They were, they said, “extremely concerned with what is happening at NELHA relative to its business model… When most aquaculture tenants located here, the business model pursued by the state was to provide an affordable resource, seawater, to ‘develop and diversify the economy.’… The model was that the state provided [capital improvement projects] and general funds to offset development and operation of the facility and would reap the benefits provided by private investment and business development. Longer term revenue was captured through percentage rents based on gross sales.”
However, the tenants continued, “NELHA has been pushing for a fundamental change of the business model… At the August 17th meeting, NELHA confirmed that they have taken a step beyond ‘self-sufficiency.’ It is now defining a compartmentalized business model in which costs attributed to a compartment must be offset by revenues generated by this compartment. Seawater delivery costs, the largest operating costs at NELHA, are to be solely offset by seawater charges. Percentage rent and royalties do not count. Water company royalties, the largest projected revenues, are ‘earmarked for marketing and service mark defense’ only – a cost center in which there are currently no expenses.”

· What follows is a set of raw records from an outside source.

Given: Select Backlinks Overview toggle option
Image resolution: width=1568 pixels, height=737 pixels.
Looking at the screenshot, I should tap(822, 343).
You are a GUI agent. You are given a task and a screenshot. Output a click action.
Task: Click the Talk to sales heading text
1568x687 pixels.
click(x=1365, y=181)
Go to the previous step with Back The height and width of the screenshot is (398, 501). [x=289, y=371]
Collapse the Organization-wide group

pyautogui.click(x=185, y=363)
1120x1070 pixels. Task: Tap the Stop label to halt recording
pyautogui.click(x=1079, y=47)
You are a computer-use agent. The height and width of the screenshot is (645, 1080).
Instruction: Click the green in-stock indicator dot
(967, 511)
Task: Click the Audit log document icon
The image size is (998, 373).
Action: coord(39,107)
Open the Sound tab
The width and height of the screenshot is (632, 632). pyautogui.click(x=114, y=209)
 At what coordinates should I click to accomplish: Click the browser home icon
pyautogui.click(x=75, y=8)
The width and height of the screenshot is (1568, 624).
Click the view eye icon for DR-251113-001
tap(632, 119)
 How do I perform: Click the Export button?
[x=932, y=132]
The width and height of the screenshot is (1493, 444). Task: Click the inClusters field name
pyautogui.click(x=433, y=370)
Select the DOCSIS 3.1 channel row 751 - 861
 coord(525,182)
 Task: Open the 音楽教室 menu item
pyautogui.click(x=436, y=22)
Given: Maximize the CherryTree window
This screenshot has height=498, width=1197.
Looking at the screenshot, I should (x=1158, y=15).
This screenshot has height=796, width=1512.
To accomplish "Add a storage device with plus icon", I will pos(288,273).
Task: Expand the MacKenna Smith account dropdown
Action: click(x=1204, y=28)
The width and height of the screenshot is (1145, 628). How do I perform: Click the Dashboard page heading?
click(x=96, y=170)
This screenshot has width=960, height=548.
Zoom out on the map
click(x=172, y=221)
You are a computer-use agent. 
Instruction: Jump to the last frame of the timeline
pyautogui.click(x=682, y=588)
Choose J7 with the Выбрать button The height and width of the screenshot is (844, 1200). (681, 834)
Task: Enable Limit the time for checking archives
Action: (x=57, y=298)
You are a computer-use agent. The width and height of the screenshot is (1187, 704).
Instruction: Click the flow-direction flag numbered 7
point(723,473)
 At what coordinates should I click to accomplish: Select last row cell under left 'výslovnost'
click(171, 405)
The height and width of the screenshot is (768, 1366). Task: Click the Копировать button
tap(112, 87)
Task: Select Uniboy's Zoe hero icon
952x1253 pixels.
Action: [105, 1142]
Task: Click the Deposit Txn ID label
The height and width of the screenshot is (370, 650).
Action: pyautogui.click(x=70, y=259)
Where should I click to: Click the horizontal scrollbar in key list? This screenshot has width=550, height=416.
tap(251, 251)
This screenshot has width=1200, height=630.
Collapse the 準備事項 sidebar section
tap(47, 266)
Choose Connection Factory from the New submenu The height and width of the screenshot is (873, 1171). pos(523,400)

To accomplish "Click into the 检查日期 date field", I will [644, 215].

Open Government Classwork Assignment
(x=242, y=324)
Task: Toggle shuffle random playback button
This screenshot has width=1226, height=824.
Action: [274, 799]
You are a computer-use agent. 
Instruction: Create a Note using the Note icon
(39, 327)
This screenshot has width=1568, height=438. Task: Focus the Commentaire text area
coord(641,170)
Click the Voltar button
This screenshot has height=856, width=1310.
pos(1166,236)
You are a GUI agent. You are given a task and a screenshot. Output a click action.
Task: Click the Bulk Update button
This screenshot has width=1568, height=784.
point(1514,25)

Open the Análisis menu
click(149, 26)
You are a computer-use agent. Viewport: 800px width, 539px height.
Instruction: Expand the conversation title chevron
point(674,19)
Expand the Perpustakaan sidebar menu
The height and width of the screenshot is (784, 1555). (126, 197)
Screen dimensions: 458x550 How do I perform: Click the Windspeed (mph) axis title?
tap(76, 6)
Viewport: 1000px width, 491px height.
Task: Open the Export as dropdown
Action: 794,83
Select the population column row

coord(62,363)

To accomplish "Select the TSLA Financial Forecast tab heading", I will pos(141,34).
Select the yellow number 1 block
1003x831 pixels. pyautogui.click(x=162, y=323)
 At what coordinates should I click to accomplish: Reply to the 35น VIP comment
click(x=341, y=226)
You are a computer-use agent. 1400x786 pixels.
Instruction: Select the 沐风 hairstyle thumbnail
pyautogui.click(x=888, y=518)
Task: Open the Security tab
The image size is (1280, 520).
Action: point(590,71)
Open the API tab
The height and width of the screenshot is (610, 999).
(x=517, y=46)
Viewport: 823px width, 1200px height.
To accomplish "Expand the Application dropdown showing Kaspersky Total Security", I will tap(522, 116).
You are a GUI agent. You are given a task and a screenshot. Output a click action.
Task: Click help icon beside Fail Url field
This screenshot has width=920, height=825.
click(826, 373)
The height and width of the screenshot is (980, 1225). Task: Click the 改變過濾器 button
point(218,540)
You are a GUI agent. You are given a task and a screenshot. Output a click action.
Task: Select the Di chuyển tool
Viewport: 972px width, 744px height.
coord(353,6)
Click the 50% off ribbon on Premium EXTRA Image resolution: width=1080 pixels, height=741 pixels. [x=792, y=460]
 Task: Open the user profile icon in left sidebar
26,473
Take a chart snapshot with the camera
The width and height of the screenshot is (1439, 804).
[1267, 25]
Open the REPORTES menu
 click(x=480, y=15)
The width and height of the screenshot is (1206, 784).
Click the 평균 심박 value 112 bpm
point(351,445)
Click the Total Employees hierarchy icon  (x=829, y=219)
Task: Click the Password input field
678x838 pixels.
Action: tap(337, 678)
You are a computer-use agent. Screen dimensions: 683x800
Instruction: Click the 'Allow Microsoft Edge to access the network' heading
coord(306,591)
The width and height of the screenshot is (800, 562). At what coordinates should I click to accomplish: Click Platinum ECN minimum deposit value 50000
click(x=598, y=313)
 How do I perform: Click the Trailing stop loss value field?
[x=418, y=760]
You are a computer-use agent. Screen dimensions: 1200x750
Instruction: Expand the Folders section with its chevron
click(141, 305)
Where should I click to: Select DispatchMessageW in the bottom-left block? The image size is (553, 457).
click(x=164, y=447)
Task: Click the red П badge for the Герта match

Prompting the letter were proposals to raise the rates for water paid by the aquaculture tenants, who had already seen their rates rise by 20 percent annually over the previous two years. (The aquaculture tenants pay $.144 cents per thousand gallons of seawater; the desalination companies, which are more distant, pay around $.60 per thousand gallons. Those rates are set to rise this month by another 20 percent)
Gerry Cysewski of Cyanotech, president of the association, told Environment Hawai`i that tenants do not mind paying their fair share of water costs: “Certainly, tenants need to bear that burden. But we also feel that NELHA needs to be charged with delivering seawater in as efficient a manner as possible.”
He outlined some of the problems. For example, tenants at NELHA are required to give NELHA projections of their water demand. If their use exceeds that demand, they are charged a higher rate for the water. This tends to depress water consumption. At the same time, Ron Baird, executive director of NELHA, complains that NELHA’s costs of pumping water are greater, per 1,000 gallons pumped, when tenants do not live up to their projections and the full capacity of the seawater distribution is not used.
But Cysewski counters: “If the full capacity of the deep seawater pumping system isn’t being used, there should be incentives to use more, not disincentives. The policy is counterproductive.”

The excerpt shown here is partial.